The Problemist, March, 2010
Written by Michael McDowell
In the March issue Steve Giddins reported on the final of the 2009-10 British Chess
Solving Championship, which resulted in a narrow victory for Jonathan Mestel, a point
ahead of David Friedgood with World Champion Piotr Murdzia third. Two fairy awards were
included, the Cedric Lytton 70JT and the 2005 informal award, by Hubert Gockel.
Browsing in the library featured the 1924 Christmas book Simple Two-Move Themes.
Chris Reeves presented an appreciation of the late Theodor Steudel, while in the
Supplement David Shire examined the two-movers of Andrey Lobusov, John Rice showed
a selection of serieshelpmates and Geoff Foster discussed how to develop a helpselfmate
William A. Whyatt
The Problemist, 1959
Selfmate in 2
1.Rd8 (>2.Qc2+ Bxc2)
1...Sfxd6 2.Rxc5 Bc2
1...Sd4 2.Rd5 Bc2
1...Sxe3 2.Qf3 Bc2
1...Sexd6 2.Qg4 Bc2
1...Sxd2 2.Re8 Bc2
A beautiful selfmate (by a composer who is much better known for his directmate three-movers)
which entertained the solvers at the British Chess Solving Final.
Alfiere di Re, 1922
Mate in 2
Set 1...Qxb8 2.Sb7
Changed mates following withdrawal unpins of the c5 knight.
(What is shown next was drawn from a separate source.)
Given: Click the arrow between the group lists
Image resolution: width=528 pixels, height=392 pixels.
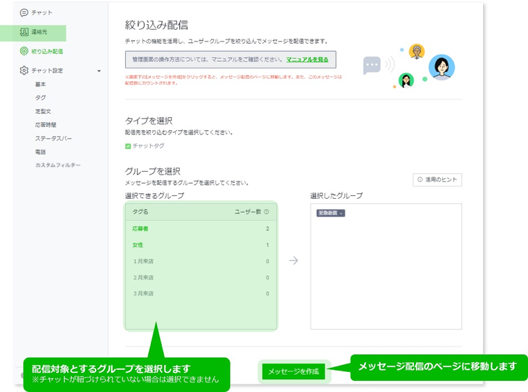Looking at the screenshot, I should coord(293,260).
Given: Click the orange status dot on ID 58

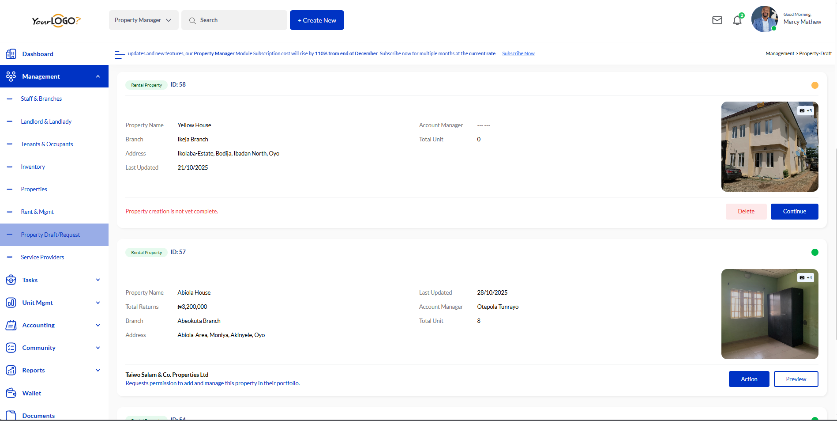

2nd HM., Lytton-70 JT, 2009-2010
Mate in 2: Circe
1...S random 2.Qc4
1...Sxd6 [Sg1] 2.Rf3
1...Sxg5 [Pg2] 2.Bc1
1...Sxe5 [Pe2] 2.e3
The thematic key occupies g8 to threaten 2.Rxf7 by preventing the knight’s rebirth. A random
move of the unpinned S opens the line g8-c4. 1...Sxd6 corrects by guarding the fourth rank,
but places a white guard on f3 for 2.Rf3. 1...Sxg5 again guards the fourth rank and places a
white guard on f3 but corrects by directly guarding f3. However, it cuts the rook guard of
d2, allowing 2.Bc1. 1...Sxe5 repeats all of the preceding elements but corrects against
2.Bc1? because of 2…Sxd3[Pd2]! This time the decisive error is to return the wP to e2 for
2.e3. A wonderfully clear example of quaternary correction.